Che cos'è la reazione a catena della polimerasi?

Reazione a catena della polimerasi (PCR) è un altro ampiamente utilizzato biologia molecolare tecnica per la produzione enzimatica di DNA senza utilizzare macchinari cellulari, ad esempio lievito o E. coli. Il metodo consente una quantità limitata di DNA essere amplificato diverse pieghe in modo drammatico. PCR è regolarmente utilizzato in clinico, legalee laboratori biologici per vari scopi, come la determinazione impronte genetiche, diagnosi della malattia, clonazione genica, ed test di paternità. 

Questa tecnica è stata creata nel 1983 da Kary Mullis. La PCR è attualmente una procedura cruciale e significativa utilizzata nella biologia applicata. Questi incorporano Clonazione del DNA per il sequenziamento, la filogenesi basata sul DNA o lo studio attivo dell'espressione genica e la determinazione delle malattie a trasmissione genetica.

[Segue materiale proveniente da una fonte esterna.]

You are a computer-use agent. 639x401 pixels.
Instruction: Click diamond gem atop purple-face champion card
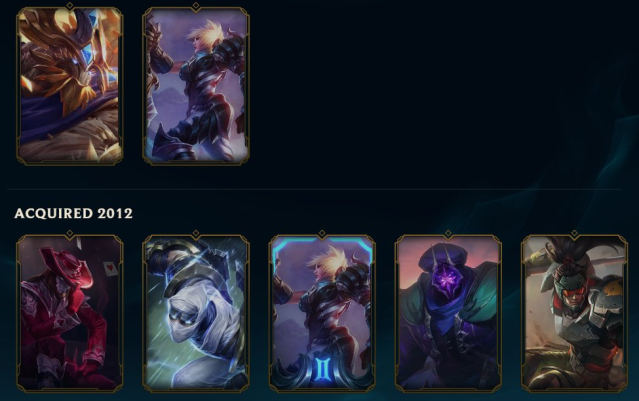pyautogui.click(x=448, y=234)
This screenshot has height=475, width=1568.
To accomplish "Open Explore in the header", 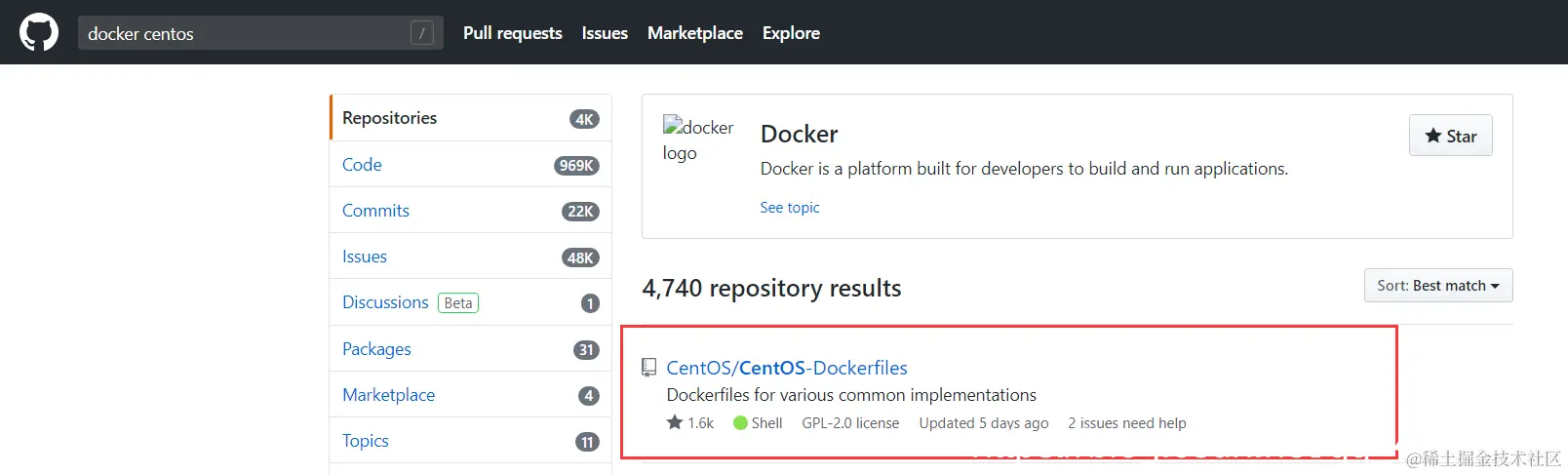I will [791, 33].
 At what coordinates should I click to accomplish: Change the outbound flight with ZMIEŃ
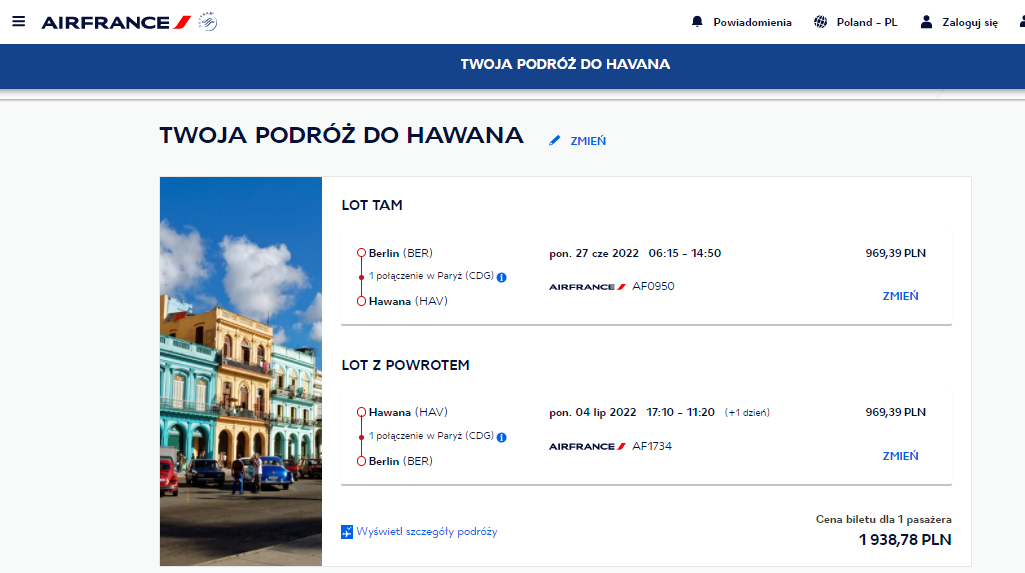(x=900, y=296)
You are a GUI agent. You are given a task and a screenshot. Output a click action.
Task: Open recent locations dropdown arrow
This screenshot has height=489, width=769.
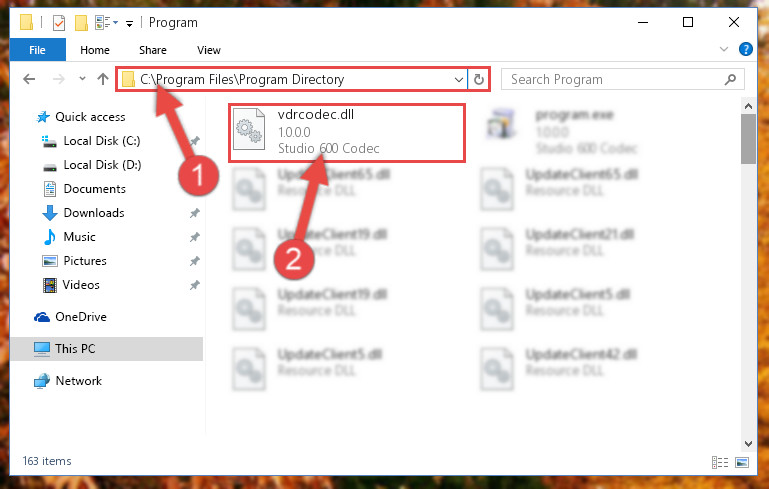pos(82,79)
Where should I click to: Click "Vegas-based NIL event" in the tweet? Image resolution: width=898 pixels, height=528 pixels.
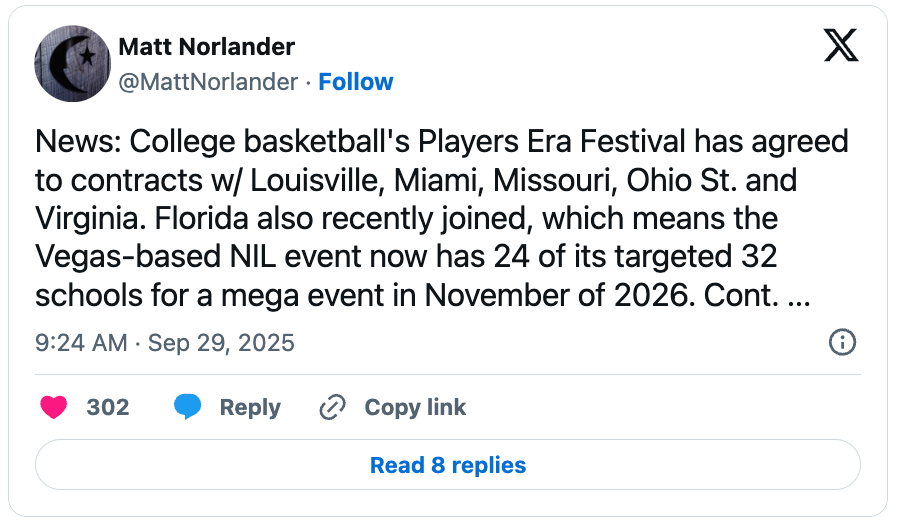point(173,258)
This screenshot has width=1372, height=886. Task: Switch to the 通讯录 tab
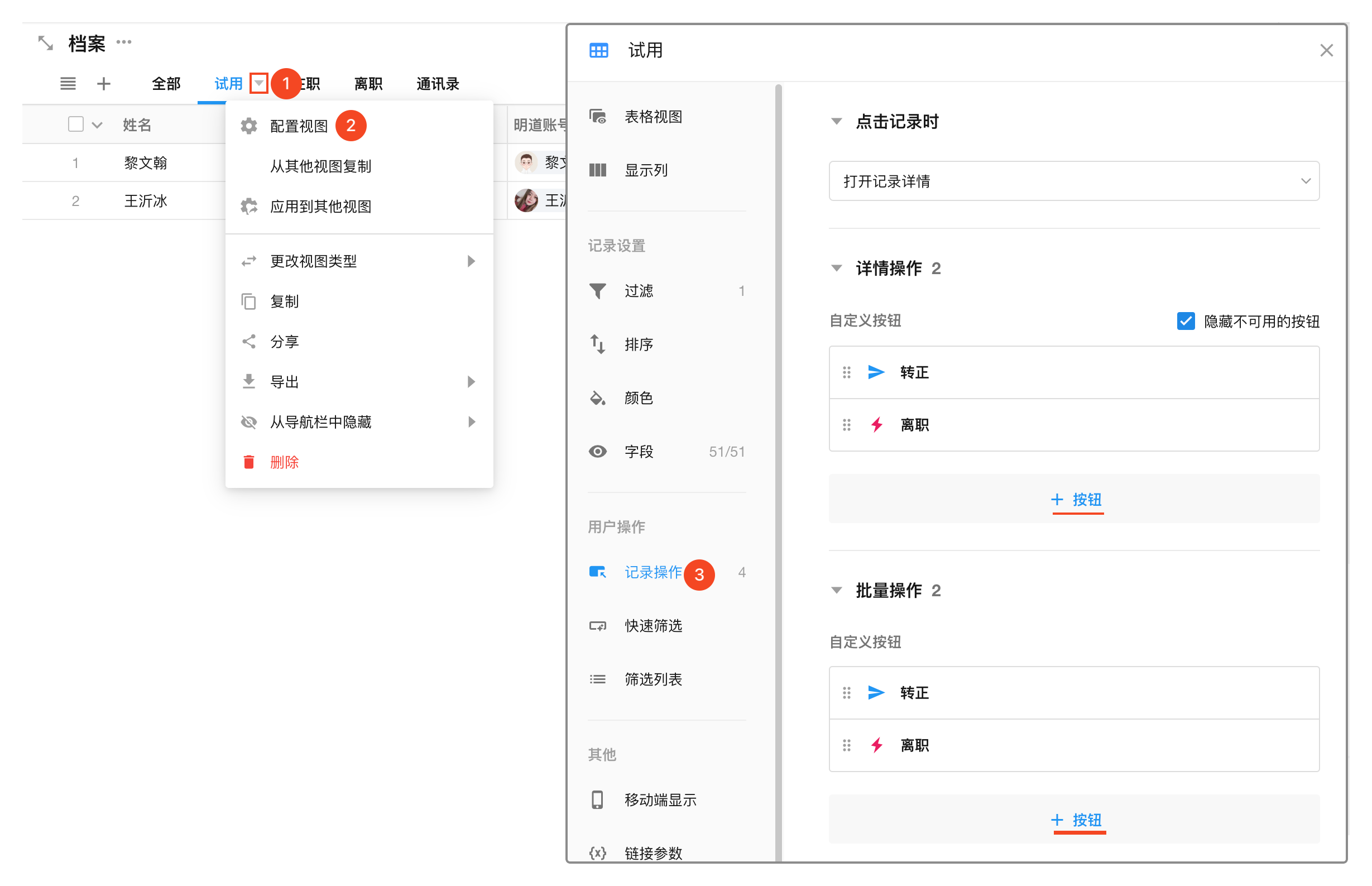coord(437,84)
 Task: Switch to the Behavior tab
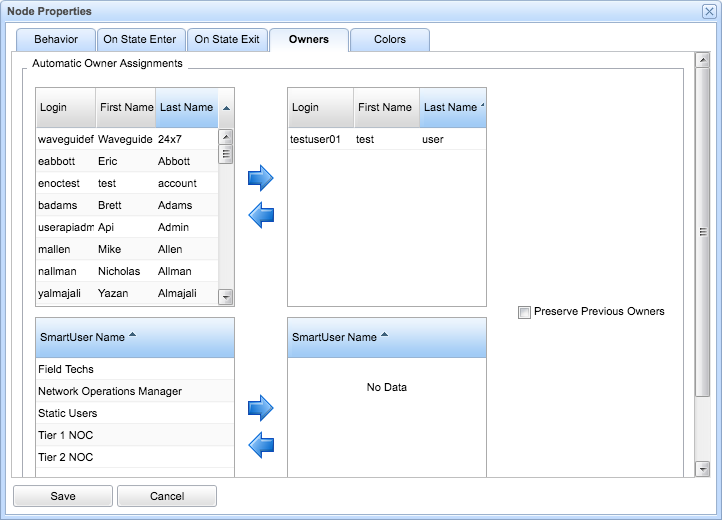(56, 40)
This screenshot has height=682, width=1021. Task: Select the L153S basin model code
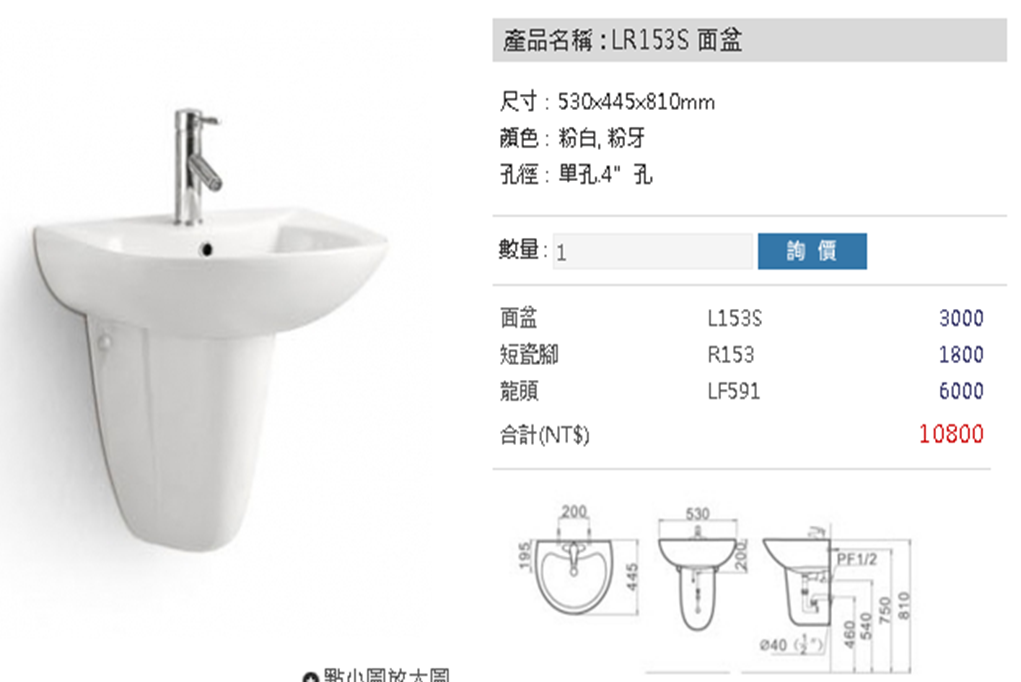point(734,319)
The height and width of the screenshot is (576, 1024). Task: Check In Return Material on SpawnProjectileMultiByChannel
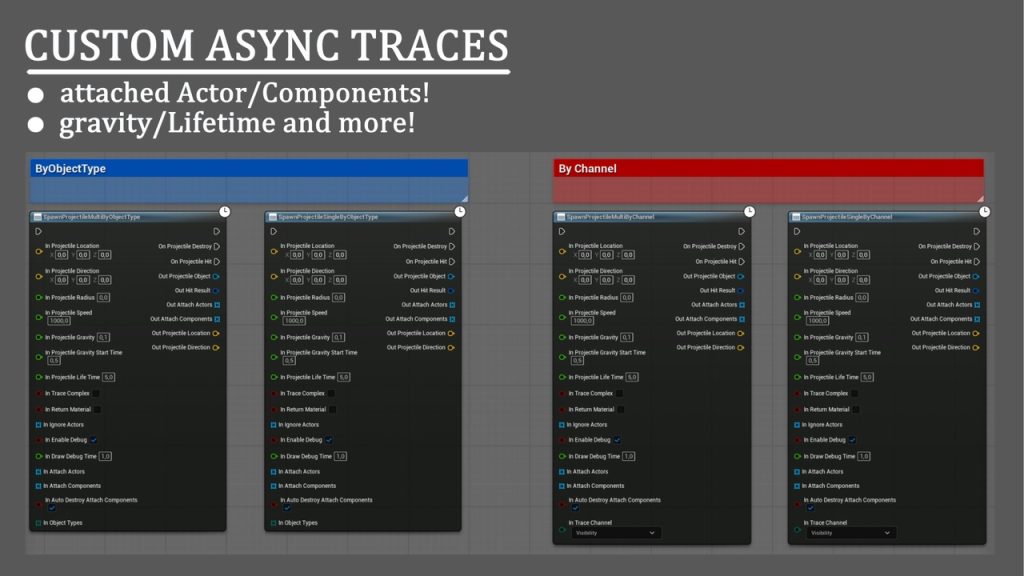tap(620, 409)
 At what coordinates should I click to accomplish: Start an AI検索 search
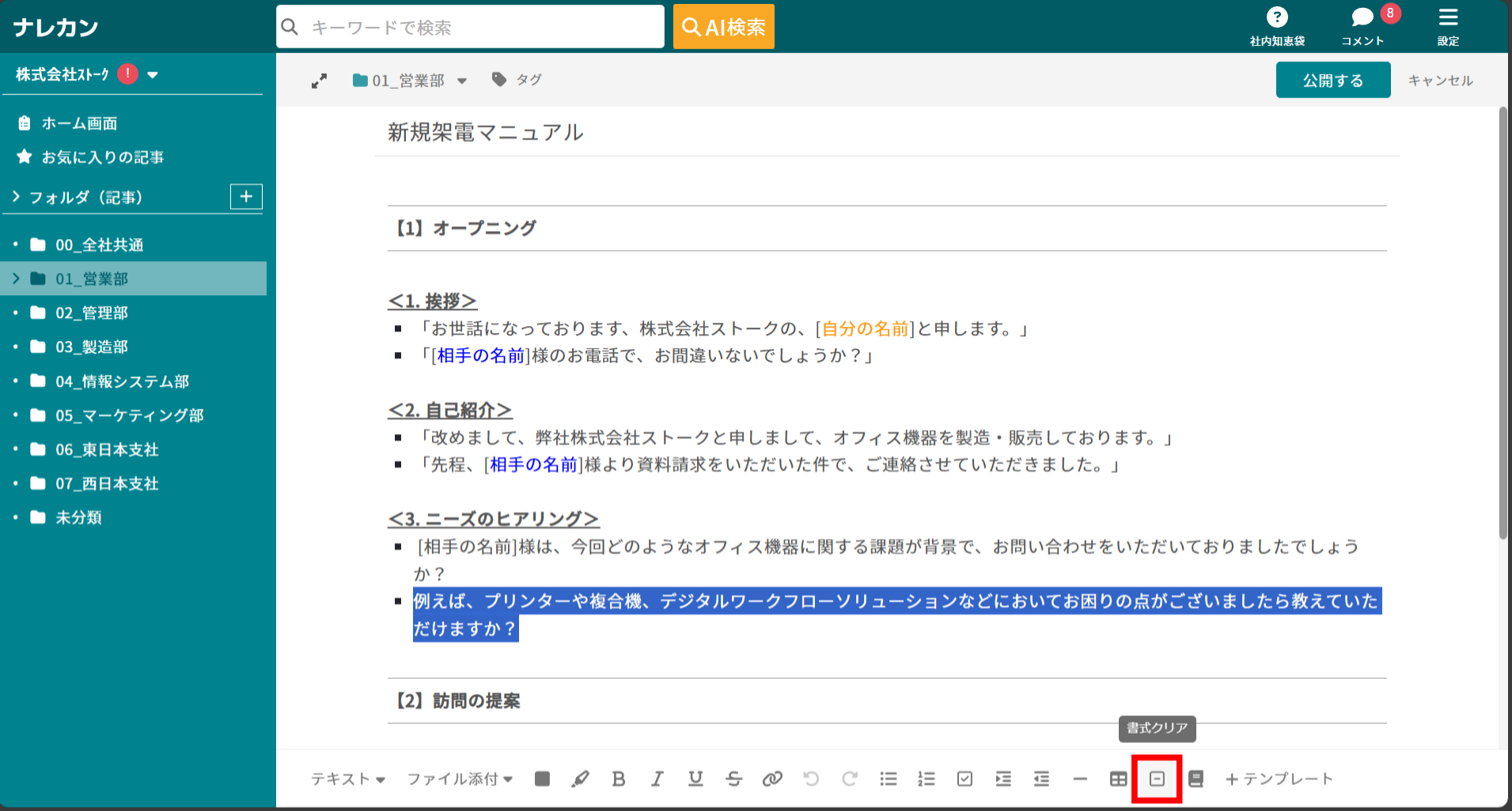pyautogui.click(x=722, y=26)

Nel 1993, Mullis ha ricevuto il premio Nobel per la chimica per il suo lavoro sulla PCR. 

La PCR viene generalmente effettuata in una miscela di reazione di un volume totale di 0.1-0.2 ml in provette di reazione (volumi di 0.2-0.5 ml) in uno strumento noto come un termociclatore. Un termociclatore riscalda e raffredda il DNA per raggiungere le temperature richieste in ogni fase della reazione. I tubi di reazione a parete sottile forniscono la conduttività termica desiderata consentendo un più rapido equilibrio termico. Di solito, i termociclatori hanno parti superiori o coperchi riscaldati che prevengono la condensazione dei componenti di reazione nella parte superiore del tubo. 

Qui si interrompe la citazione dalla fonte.